The ACCC said “no” in its draft determination, and then said “no” again in its final determination of 9 September, noting that “The proposed alliance would be highly anti-competitive and offer little benefit to the Australian public… ‘national interest’ would seem better served by continued competition between Qantas and Air New Zealand than an alliance. Both parties have indicated publicly that neither airline is realistically in danger of failure even in the medium term… The proposed alliance is highly anti-competitive and its benefits are small. The overall anti-competitive nature of the proposed alliance is reflected in the range and complexity of the undertakings offered by the applicants. The ACCC does not believe that undertakings can redress the identified anti-competitive detriment associated with the proposed alliance to the extent that authorisation could be granted.”

In its draft determination of 10 April the Commerce Commission noted “In the Commission’s preliminary view, the overall detriment expected to result from the proposed Alliance would clearly outweigh the expected benefits.” The Commission calculated that net detriments would be in the range of $195 million to $467 million per annum.

Has anything happened to change anyone’s opinions on the disadvantages of this deal since then?

- For the year to 30 June 2003 Air New Zealand has reported a pre tax profit of $220 million and positive cashflow from operations of $523 million.

- The Australian government has entered into a new agreement with Singapore which continues to exclude Singapore Airlines from flying between North America and Australia and maintains Qantas near monopoly on this route.

- Virgin Blue and Qantas have established a $30million joint venture to maintain jet engines.

- Virgin Blue’s much anticipated Tasman/New Zealand expansion materialised as a daily link between Christchurch and Brisbane which Christchurch City seems to have underwritten.

- Qantas Holidays are reported to be under investigation by the ACCC for alleged misuse of market power, not a good portent given its desire to become the major marketer of New Zealand offshore if the airline alliance is approved.

- Air New Zealand took delivery of the first Airbus that it is to use to replace its 737s and flew several journalists who have been following the airline alliance to Toulouse for the launch.
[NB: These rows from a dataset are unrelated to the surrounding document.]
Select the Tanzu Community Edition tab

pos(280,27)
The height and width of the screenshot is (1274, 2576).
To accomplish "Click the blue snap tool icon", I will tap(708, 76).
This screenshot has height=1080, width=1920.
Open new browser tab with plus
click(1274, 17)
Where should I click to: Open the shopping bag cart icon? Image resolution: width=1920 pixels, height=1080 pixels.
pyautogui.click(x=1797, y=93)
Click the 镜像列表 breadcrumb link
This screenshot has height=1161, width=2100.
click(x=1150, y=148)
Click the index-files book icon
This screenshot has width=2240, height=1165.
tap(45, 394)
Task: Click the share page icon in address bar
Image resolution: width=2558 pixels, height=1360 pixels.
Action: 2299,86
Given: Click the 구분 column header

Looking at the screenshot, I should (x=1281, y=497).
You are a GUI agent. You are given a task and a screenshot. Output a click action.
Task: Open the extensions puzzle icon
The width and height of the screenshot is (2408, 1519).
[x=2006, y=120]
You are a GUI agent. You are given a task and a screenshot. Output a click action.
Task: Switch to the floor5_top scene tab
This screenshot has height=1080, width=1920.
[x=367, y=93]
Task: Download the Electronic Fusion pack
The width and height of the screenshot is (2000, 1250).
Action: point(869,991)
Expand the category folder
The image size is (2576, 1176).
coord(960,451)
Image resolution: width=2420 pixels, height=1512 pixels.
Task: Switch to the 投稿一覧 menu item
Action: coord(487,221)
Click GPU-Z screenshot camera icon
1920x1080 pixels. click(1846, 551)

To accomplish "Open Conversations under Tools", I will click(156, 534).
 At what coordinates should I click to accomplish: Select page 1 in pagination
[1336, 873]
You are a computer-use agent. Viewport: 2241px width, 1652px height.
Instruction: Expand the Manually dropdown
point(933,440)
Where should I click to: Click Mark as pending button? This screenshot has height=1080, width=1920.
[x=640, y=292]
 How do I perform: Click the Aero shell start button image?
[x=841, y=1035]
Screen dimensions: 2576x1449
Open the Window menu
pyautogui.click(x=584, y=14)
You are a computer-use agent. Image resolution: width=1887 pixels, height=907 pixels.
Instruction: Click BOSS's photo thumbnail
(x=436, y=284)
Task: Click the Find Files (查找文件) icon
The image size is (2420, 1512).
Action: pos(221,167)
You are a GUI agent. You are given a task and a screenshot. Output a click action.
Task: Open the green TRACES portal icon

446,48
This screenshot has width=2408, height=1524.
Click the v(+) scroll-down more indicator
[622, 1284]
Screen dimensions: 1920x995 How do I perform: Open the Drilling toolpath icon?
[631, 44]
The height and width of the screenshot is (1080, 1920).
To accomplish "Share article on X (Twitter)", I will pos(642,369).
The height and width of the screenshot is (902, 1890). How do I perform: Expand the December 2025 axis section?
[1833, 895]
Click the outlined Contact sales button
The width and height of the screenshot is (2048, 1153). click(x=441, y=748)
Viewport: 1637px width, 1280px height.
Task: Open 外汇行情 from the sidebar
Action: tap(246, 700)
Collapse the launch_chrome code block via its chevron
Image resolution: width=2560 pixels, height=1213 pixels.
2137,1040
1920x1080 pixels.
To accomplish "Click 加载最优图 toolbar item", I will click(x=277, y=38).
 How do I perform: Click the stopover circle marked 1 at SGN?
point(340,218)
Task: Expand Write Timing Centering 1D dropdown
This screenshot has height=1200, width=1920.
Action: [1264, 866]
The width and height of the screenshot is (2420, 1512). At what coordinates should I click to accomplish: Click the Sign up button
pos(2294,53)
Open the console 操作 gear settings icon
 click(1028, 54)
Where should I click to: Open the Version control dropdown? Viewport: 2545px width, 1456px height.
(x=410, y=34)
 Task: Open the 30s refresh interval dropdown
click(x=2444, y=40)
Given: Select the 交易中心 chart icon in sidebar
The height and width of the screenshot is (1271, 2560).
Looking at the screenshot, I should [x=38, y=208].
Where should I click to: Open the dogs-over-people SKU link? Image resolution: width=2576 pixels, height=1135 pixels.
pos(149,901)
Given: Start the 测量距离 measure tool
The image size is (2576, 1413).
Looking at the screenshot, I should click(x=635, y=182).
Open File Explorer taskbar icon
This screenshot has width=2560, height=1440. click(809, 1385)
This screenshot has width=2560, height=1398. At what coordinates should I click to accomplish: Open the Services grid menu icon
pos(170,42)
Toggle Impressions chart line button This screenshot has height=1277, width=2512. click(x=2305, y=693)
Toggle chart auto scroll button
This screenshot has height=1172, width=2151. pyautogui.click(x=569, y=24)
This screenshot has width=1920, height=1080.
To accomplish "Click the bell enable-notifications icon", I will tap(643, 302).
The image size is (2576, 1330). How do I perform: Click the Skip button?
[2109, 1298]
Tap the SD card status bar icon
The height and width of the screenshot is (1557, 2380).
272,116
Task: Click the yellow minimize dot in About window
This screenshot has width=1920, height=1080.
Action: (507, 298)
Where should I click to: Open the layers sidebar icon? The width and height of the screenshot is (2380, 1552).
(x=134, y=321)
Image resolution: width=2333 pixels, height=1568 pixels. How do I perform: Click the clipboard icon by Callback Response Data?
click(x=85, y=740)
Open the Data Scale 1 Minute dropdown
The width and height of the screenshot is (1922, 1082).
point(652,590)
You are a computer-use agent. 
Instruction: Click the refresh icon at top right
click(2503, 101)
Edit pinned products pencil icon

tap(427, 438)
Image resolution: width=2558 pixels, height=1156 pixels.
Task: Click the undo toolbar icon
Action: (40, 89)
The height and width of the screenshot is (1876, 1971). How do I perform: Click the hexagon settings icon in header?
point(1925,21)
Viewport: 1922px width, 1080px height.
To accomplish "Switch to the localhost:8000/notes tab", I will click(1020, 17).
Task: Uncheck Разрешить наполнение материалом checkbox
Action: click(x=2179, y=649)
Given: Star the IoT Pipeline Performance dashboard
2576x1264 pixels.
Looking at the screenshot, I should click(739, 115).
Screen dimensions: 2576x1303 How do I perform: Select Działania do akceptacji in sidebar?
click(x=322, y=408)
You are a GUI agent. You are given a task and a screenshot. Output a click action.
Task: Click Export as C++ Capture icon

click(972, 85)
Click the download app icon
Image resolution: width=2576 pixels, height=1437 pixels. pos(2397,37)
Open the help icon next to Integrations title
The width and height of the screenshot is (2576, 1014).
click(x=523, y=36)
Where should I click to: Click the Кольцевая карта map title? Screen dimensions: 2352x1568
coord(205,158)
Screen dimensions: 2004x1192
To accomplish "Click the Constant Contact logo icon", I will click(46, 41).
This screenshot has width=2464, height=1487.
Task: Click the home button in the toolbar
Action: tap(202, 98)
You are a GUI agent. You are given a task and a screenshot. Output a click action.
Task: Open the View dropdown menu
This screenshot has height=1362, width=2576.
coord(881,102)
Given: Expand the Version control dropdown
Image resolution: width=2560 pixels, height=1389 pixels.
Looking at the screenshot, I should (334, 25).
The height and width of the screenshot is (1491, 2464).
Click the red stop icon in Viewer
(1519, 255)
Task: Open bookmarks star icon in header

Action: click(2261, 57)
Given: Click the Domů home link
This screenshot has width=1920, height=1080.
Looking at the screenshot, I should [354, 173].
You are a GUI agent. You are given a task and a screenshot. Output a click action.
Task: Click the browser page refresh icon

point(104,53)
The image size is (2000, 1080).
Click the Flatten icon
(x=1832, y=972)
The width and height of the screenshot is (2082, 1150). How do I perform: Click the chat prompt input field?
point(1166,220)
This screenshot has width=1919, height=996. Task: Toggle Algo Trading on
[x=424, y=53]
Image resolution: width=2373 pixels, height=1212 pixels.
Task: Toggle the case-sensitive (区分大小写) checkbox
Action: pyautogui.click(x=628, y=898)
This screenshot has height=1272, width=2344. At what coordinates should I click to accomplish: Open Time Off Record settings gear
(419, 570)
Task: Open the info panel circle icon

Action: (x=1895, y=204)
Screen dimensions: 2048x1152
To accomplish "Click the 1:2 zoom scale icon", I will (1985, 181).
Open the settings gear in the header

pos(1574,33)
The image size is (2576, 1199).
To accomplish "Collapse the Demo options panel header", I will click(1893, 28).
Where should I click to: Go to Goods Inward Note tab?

Some of those journalist noted their receipt of Air New Zealand largess in their subsequent reports.

- Air New Zealand has launched a number of predatory actions against Origin Pacific that has resulted in Origin requesting that the Commerce Commission investigate Air New Zealand.

- Ralph Norris confirmed that Air New Zealand was only talking to Qantas as other airlines “weren’t right then and they’re not right now.”

Air New Zealand is 85% owned by the public. It is making good profits. It claims to need protection from Virgin Blue and Qantas in order to increase profitability from New Zealand and Tasman operations. It sees only Qantas as an attractive partner, because while other airlines can offer international links only Qantas and Air New Zealand can form a domestic monopoly and near control of the Tasman. Market dominance is the single reason the airlines want this alliance and is precisely why everyone else with an interest in a viable New Zealand air travel industry is opposed to it.

How responsive are the Air New Zealand board and senior management to their shareholders’ interests? By their behaviour it is clear they are indifferent.

If Qantas were to get board representation on Air New Zealand who would call the shots? Certainly not the New Zealand Government.

SaveAirNZ was established and is supported by a group of people keen to see Air New Zealand fly the Koru around the globe and to provide good, cheap, frequent services within, to and from New Zealand. It must now be time for Government in its role as shareholder, regulator and guardian of the public good to say “enough, time to move on”, and to perhaps revisit some of the people they have charged with setting Air New Zealand’s directions thus far.